** Opening AVAILABLE RECORDS block **
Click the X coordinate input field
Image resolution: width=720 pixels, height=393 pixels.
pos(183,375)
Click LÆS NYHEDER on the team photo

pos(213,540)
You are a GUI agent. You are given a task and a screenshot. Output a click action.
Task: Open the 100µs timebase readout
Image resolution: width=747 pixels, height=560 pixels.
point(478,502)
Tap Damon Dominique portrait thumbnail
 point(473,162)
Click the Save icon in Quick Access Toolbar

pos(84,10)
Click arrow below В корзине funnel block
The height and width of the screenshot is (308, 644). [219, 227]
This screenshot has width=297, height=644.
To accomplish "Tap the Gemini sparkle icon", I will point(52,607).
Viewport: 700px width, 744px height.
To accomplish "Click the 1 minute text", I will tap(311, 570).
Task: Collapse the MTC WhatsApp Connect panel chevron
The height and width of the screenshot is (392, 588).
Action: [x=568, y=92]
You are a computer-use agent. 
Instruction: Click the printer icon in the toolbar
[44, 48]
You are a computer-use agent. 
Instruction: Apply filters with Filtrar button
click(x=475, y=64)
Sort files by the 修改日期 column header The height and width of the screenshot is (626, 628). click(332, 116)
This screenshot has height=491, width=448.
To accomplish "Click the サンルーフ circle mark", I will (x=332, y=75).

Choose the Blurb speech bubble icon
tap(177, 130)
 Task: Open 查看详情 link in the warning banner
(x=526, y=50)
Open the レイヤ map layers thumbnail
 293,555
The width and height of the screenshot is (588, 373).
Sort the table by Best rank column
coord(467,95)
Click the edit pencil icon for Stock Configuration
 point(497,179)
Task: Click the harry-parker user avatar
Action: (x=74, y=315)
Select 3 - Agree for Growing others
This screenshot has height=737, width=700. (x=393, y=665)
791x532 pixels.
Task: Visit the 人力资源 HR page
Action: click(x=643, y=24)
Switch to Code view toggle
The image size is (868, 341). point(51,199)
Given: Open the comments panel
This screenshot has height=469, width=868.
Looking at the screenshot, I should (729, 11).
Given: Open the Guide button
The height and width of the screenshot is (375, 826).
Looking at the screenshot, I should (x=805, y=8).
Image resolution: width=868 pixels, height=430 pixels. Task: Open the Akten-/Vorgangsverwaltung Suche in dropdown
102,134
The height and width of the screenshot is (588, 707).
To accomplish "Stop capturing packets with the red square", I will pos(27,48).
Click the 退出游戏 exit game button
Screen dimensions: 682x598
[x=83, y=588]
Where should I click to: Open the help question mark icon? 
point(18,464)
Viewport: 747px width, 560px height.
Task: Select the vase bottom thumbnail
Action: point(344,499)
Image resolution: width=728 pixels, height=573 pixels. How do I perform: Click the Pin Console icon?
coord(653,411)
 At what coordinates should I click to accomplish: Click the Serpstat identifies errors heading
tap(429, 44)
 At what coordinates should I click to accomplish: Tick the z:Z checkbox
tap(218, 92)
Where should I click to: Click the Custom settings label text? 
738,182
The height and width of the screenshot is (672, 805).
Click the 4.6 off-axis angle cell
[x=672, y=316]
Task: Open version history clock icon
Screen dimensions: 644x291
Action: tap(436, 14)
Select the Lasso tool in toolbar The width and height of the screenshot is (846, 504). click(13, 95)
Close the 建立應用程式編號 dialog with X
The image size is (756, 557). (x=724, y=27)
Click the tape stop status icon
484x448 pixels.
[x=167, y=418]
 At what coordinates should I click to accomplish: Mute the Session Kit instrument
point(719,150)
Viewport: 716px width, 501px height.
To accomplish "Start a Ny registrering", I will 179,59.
** Closing AVAILABLE RECORDS block **
> [WHAT THE EXERCISE ASKS]: Above are the records; set each one down word for word.

> [TASK OUTPUT]:
Click the X coordinate input field
Image resolution: width=720 pixels, height=393 pixels.
pos(183,375)
Click LÆS NYHEDER on the team photo

pos(213,540)
You are a GUI agent. You are given a task and a screenshot. Output a click action.
Task: Open the 100µs timebase readout
Image resolution: width=747 pixels, height=560 pixels.
point(478,502)
Tap Damon Dominique portrait thumbnail
 point(473,162)
Click the Save icon in Quick Access Toolbar

pos(84,10)
Click arrow below В корзине funnel block
The height and width of the screenshot is (308, 644). [219, 227]
This screenshot has width=297, height=644.
To accomplish "Tap the Gemini sparkle icon", I will point(52,607).
Viewport: 700px width, 744px height.
To accomplish "Click the 1 minute text", I will tap(311, 570).
Task: Collapse the MTC WhatsApp Connect panel chevron
The height and width of the screenshot is (392, 588).
Action: [x=568, y=92]
You are a computer-use agent. 
Instruction: Click the printer icon in the toolbar
[44, 48]
You are a computer-use agent. 
Instruction: Apply filters with Filtrar button
click(x=475, y=64)
Sort files by the 修改日期 column header The height and width of the screenshot is (626, 628). click(332, 116)
This screenshot has height=491, width=448.
To accomplish "Click the サンルーフ circle mark", I will (x=332, y=75).

Choose the Blurb speech bubble icon
tap(177, 130)
 Task: Open 查看详情 link in the warning banner
(x=526, y=50)
Open the レイヤ map layers thumbnail
 293,555
The width and height of the screenshot is (588, 373).
Sort the table by Best rank column
coord(467,95)
Click the edit pencil icon for Stock Configuration
 point(497,179)
Task: Click the harry-parker user avatar
Action: (x=74, y=315)
Select 3 - Agree for Growing others
This screenshot has height=737, width=700. (x=393, y=665)
791x532 pixels.
Task: Visit the 人力资源 HR page
Action: click(x=643, y=24)
Switch to Code view toggle
The image size is (868, 341). point(51,199)
Given: Open the comments panel
This screenshot has height=469, width=868.
Looking at the screenshot, I should (729, 11).
Given: Open the Guide button
The height and width of the screenshot is (375, 826).
Looking at the screenshot, I should (x=805, y=8).
Image resolution: width=868 pixels, height=430 pixels. Task: Open the Akten-/Vorgangsverwaltung Suche in dropdown
102,134
The height and width of the screenshot is (588, 707).
To accomplish "Stop capturing packets with the red square", I will pos(27,48).
Click the 退出游戏 exit game button
Screen dimensions: 682x598
[x=83, y=588]
Where should I click to: Open the help question mark icon? 
point(18,464)
Viewport: 747px width, 560px height.
Task: Select the vase bottom thumbnail
Action: point(344,499)
Image resolution: width=728 pixels, height=573 pixels. How do I perform: Click the Pin Console icon?
coord(653,411)
 At what coordinates should I click to accomplish: Click the Serpstat identifies errors heading
tap(429, 44)
 At what coordinates should I click to accomplish: Tick the z:Z checkbox
tap(218, 92)
Where should I click to: Click the Custom settings label text? 
738,182
The height and width of the screenshot is (672, 805).
Click the 4.6 off-axis angle cell
[x=672, y=316]
Task: Open version history clock icon
Screen dimensions: 644x291
Action: tap(436, 14)
Select the Lasso tool in toolbar The width and height of the screenshot is (846, 504). click(13, 95)
Close the 建立應用程式編號 dialog with X
The image size is (756, 557). (x=724, y=27)
Click the tape stop status icon
484x448 pixels.
[x=167, y=418]
 At what coordinates should I click to accomplish: Mute the Session Kit instrument
point(719,150)
Viewport: 716px width, 501px height.
To accomplish "Start a Ny registrering", I will 179,59.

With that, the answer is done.